Grammar and punctuation nerds have long been divided on the merits of the Oxford comma, which is common in book and academic publishing. Proponents point to the fact that the Oxford comma adds clarity and aids in comprehension. Yet there are detractors who consider the Oxford comma unnecessary. For stylistic reasons, many American news organizations, such as the Associated Press, omit the Oxford comma unless the omission would lead to confusion.

Omitting an Oxford comma can lead to humorous results. Here are just a few examples:

With:

“She took a photograph of her parents, the president, and the vice president.”

Without:

“She took a photograph of her parents, the president and the vice president.”

With:

“This book is dedicated to my parents, Ayn Rand, and God.”

Without:

“This book is dedicated to my parents, Ayn Rand and God.”

The First Circuit case, O’Connor v. Oakhurst Dairy, __ F.3d __ (1st Cir. 2017) (Case No. 16-1901), turned on a Maine statute that provides an exemption to otherwise required overtime pay for employees whose work involves the handling of certain expressly enumerated food products. Under the exemption, all of the following are exempt from overtime pay:

The canning, processing, preserving, freezing, drying, marketing, storing, packing for shipment or distribution of:

(1) Agricultural produce;

(2) Meat and fish products; and

(3) Perishable foods.

If the statute had included a comma between the words “shipment” and “or distribution,” these activities would clearly have been a continuation of the list of activities exempt from overtime pay.
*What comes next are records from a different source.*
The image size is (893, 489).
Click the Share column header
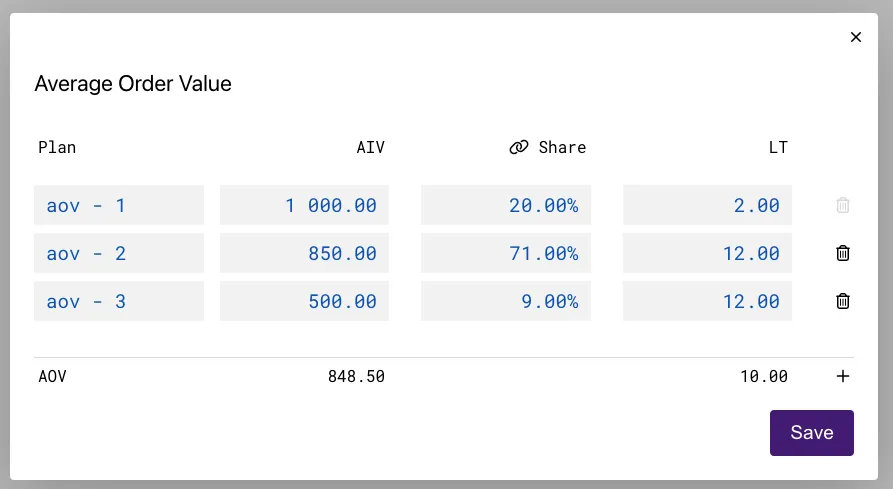tap(562, 148)
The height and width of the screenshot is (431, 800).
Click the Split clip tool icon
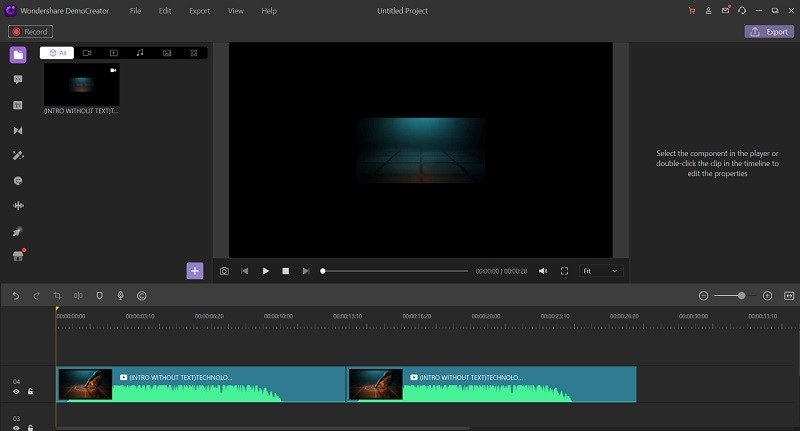click(78, 296)
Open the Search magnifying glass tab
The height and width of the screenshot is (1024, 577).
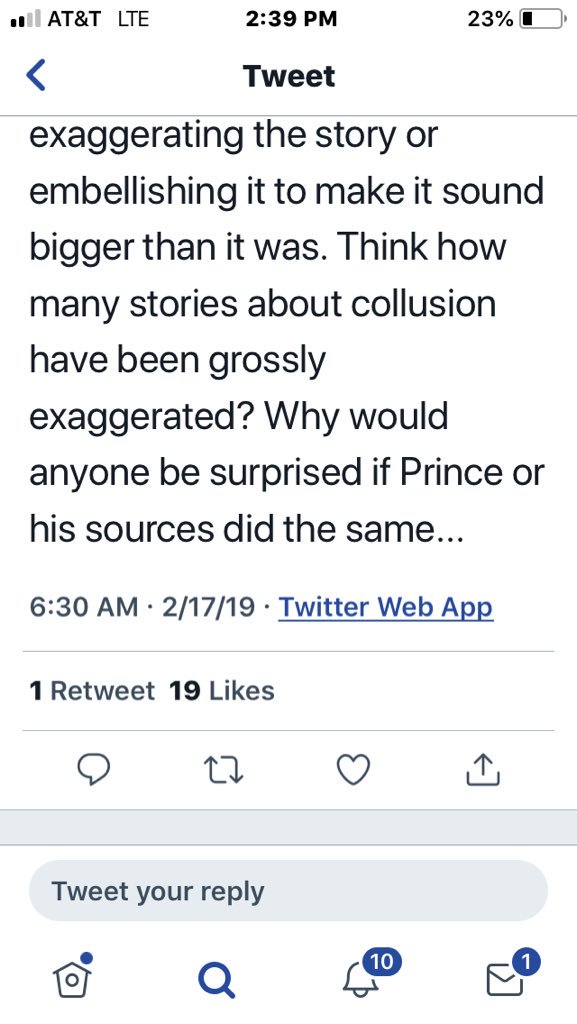[216, 980]
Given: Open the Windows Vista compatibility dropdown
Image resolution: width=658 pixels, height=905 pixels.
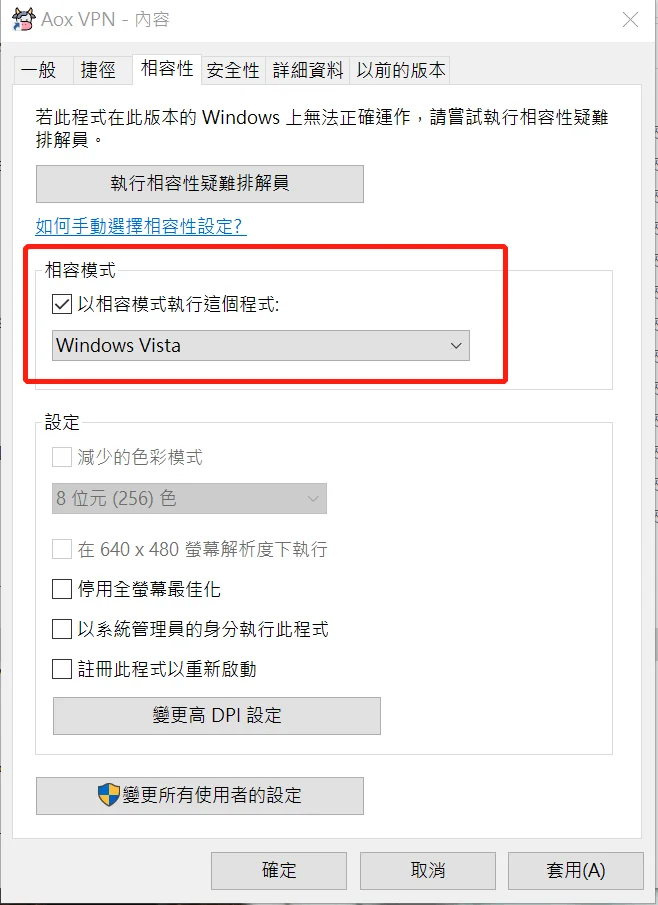Looking at the screenshot, I should click(260, 345).
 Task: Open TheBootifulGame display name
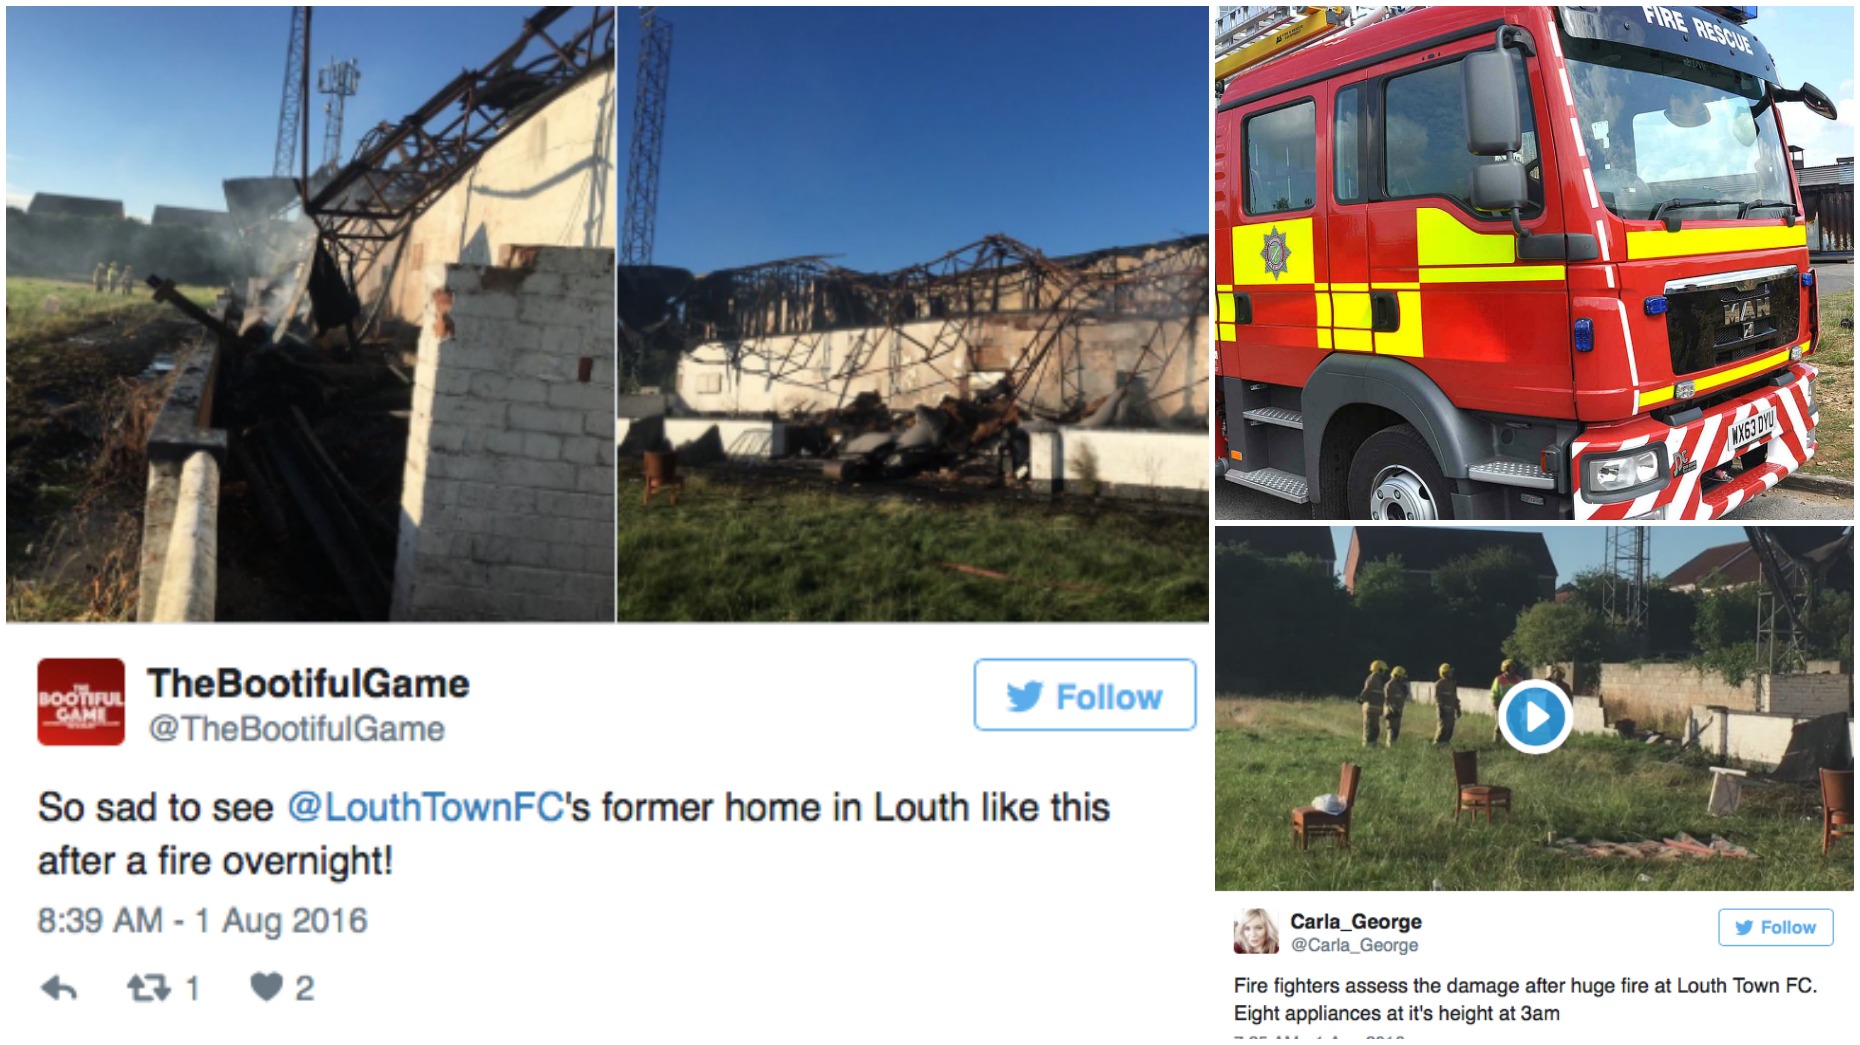(x=308, y=684)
The drivers argued that, without the comma, they were entitled to overtime pay for “distribution” because the statutory exemption did not include that activity. The dairy company, of course, argued that “distribution” was merely one of the activities on the list of overtime exemptions, regardless of the missing comma.
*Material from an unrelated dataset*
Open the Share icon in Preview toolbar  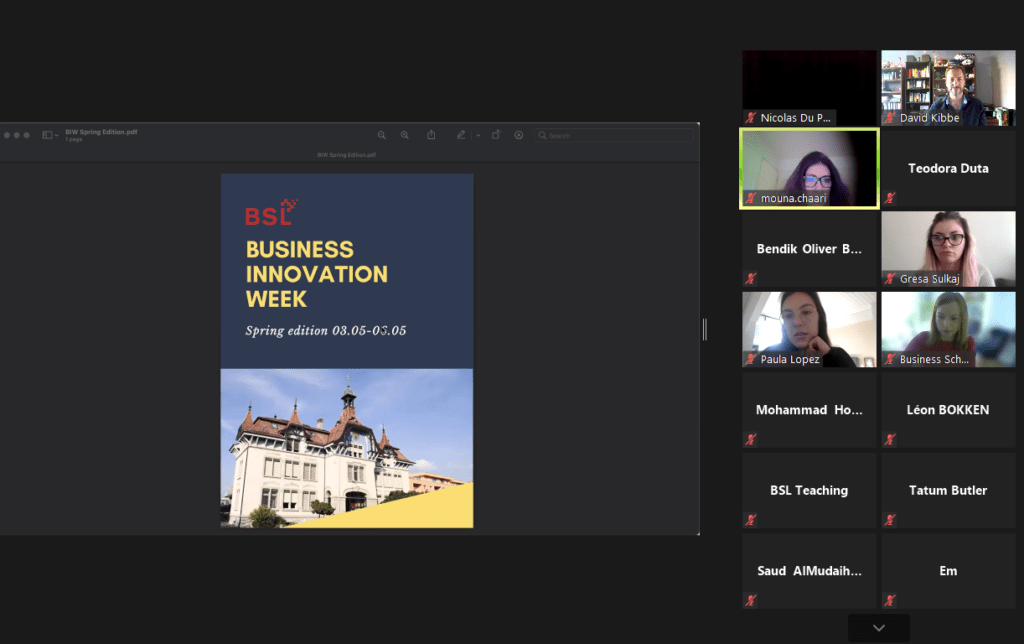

The Court agreed with the drivers, concluding that the absence of a comma created an ambiguity: “[i]f the exemption used a serial comma to mark off the last of the activities that it lists, then the exemption would clearly encompass an activity that the drivers perform.” And despite the fact Maine’s legislative style guide counsels against the Oxford comma, the Court held that the ambiguity of the exemption must be construed liberally to effectuate the legislative intent of the remedial statute—to provide overtime pay protection to employees—and thus agreed with the drivers’ narrower reading of the exemption.

Oxford commas may well be unnecessary in certain circumstances, but they do not create confusion. And as O’Connor shows, omitting that single keystroke can be surprisingly costly. Those who omit the Oxford comma live dangerously.